A Federal High Court in Abuja on Tuesday dismissed an application by the leader of the Indigenous People of Biafra, Mr. Nnamdi Kanu, and his co-accused, David Nwawusi and Benjamin Madubugwu, asking for stay of proceedings in their ongoing trial.
Justice James Tsoho ruled that the application for stay of proceedings lacked merit and ordered that the trial would proceed in the mode earlier directed by the court.
Kanu and his co-defendants are being prosecuted before the court on six counts of treasonable felony, unlawful possession of firearms and other offences bordering on their agitation for secession of the Republic of Biafra from Nigeria.

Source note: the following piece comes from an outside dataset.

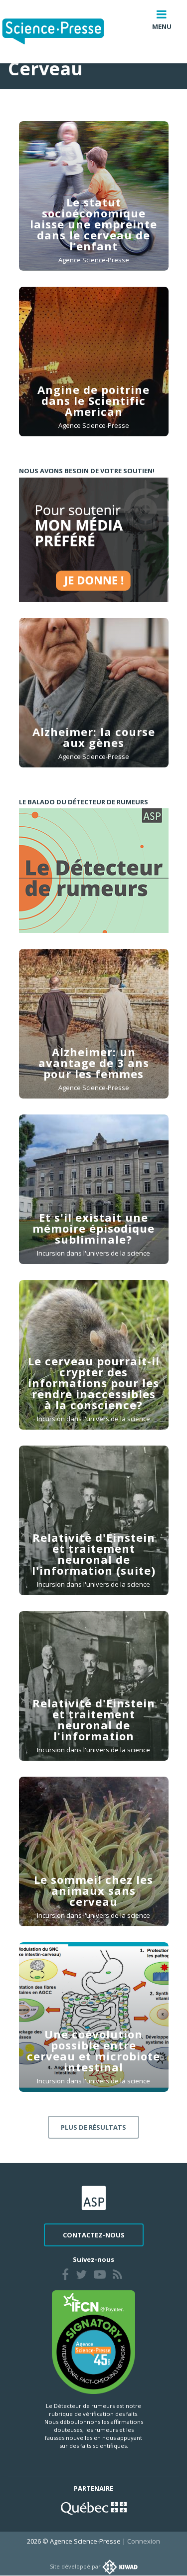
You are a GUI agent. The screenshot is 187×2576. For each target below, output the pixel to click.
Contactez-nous (94, 2234)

They had asked for stay of proceedings on the basis of the appeal which they had filed against the March 7, 2016 ruling of the court varying its earlier decision of February 19, 2016, by permitting prosecution witnesses to testify behind screen.
In dismissing the defendants’ application on Tuesday, Justice Tsoho relied on provisions of section 306 of the Administration of Criminal Justice Act, 2015, which prohibits courts from entertaining motions for stay of proceedings with respect to criminal cases.
Contrary to the contention by the defendants’ lawyer, Chuks Muoma (SAN), Justice Tsoho held that the provision of section 306 of ACJ Act could not deny an accused person fair hearing or right of appeal guaranteed an aggrieved party in a criminal case in section 241 of the Constitution.
The judge held that rather, the provision of the ACJ Act was to enhance the right to speedy trial guaranteed an accused person in the Constitution.
“Section 306 of ACJA removes hitches to speedy trial which is component of fair hearing,” Justice Tsoho ruled.
The judge also distinguished the trial of the Biafra agitators from that of the Senate President, Dr. Bukola Saraki, in which the Supreme Court last year after the advent of the ACJ Act, granted an order for stay of proceedings in his (Saraki’s) trial before the Code of Conduct Tribunal.
Justice Tsoho held that the prevailing circumstances informing the decision of the Supreme Court to grant stay of proceedings in Saraki’s case were not available in the instant case.
He said in Saraki’s case, the issue of whether the cases entertained by the CCT were criminal in nature or not was to be determined by the Supreme Court when the order of stay of proceedings was granted, was not available in the case before him.
He explained that it was not in doubt that the Federal High Court had jurisdiction to hear criminal cases.
The judge ruled, “It is more so, given that the application for stay of proceedings is not founded on lack of intrinsic jurisdiction of this court but on mode of mode of procedure to be adopted in the trial.”
The judge after dismissing the application held that the trial would proceed in the mode he had earlier directed on March 7.
The trial was adjourned till June 20 to 23.